* [Work instruction] I'd like an exact copy of only the lines from the start of the listing below through the line that holds "Given: Click the". Please keep the pictures out.

* [Information supplied]
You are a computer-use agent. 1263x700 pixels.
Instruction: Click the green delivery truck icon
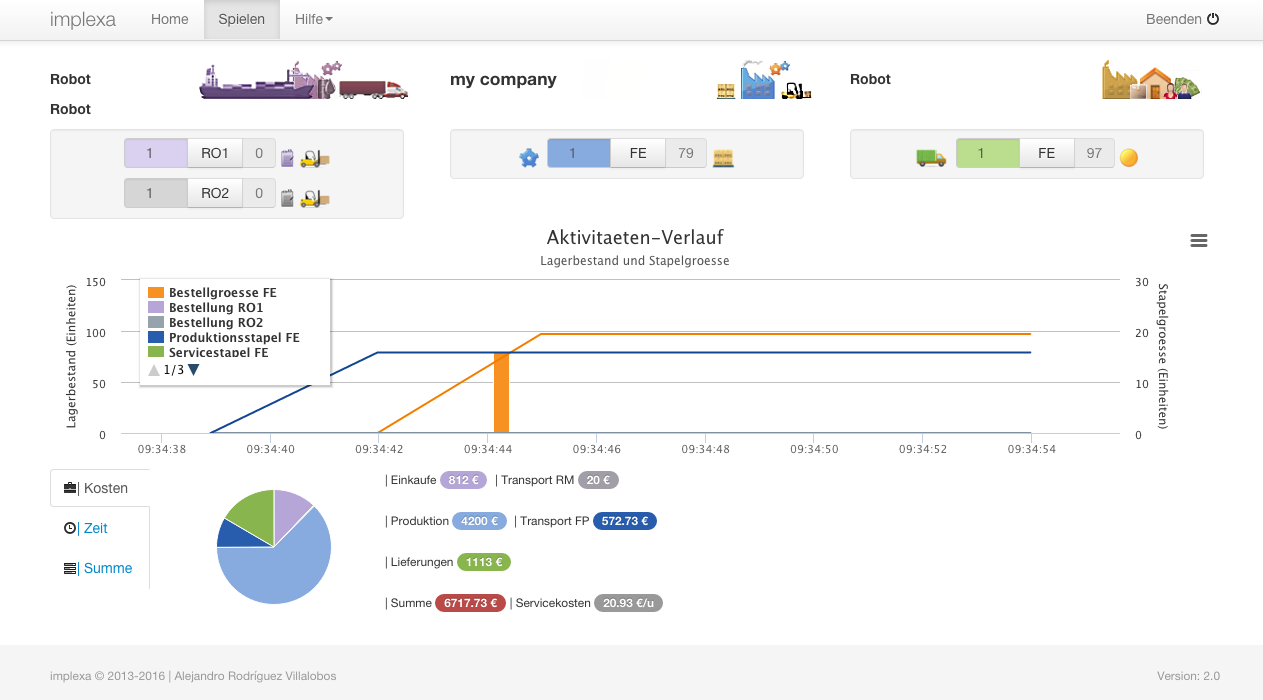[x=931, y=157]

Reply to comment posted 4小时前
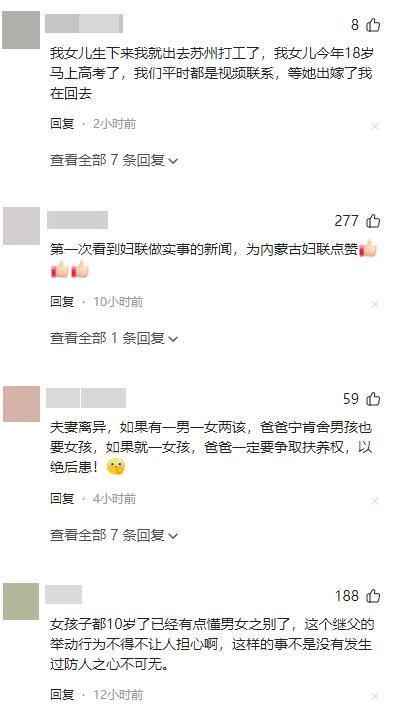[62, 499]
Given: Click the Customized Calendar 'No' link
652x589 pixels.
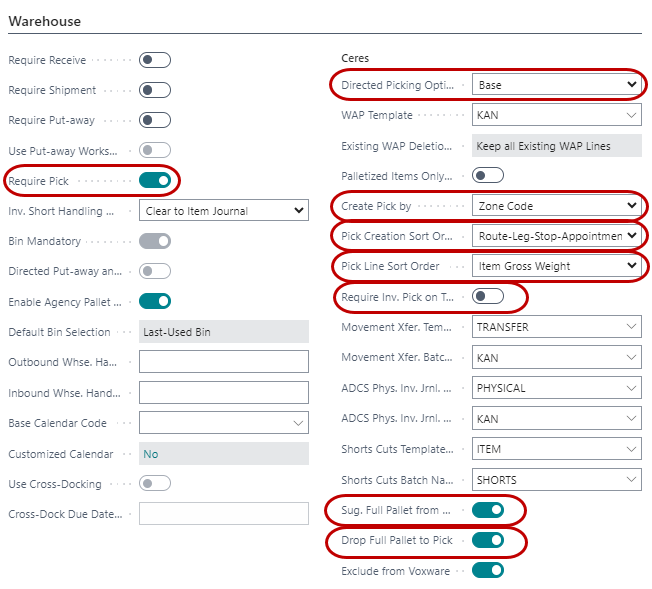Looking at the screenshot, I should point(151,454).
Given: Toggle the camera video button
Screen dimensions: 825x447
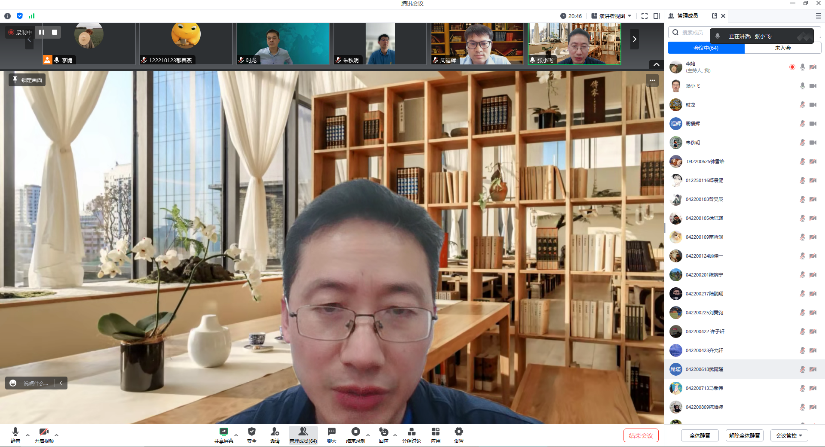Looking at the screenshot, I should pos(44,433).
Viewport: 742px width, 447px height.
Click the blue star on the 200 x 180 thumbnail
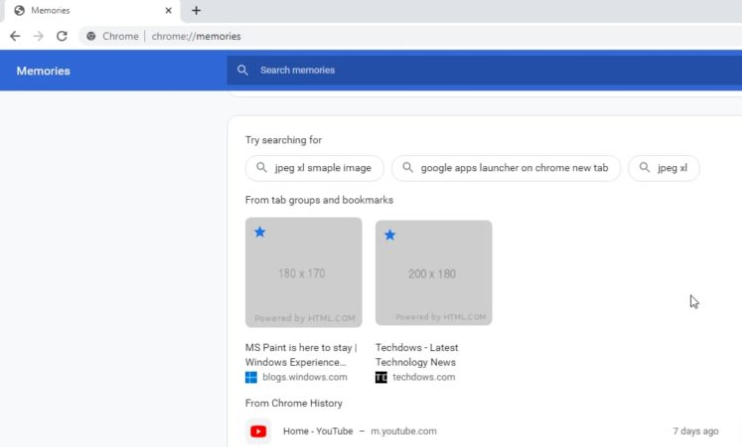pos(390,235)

* [Written response]
You are a computer-use agent. 1263x700 pixels.
Instruction: Click the green delivery truck icon
[x=931, y=157]

Reply to comment posted 4小时前
[62, 499]
Given: Click the Customized Calendar 'No' link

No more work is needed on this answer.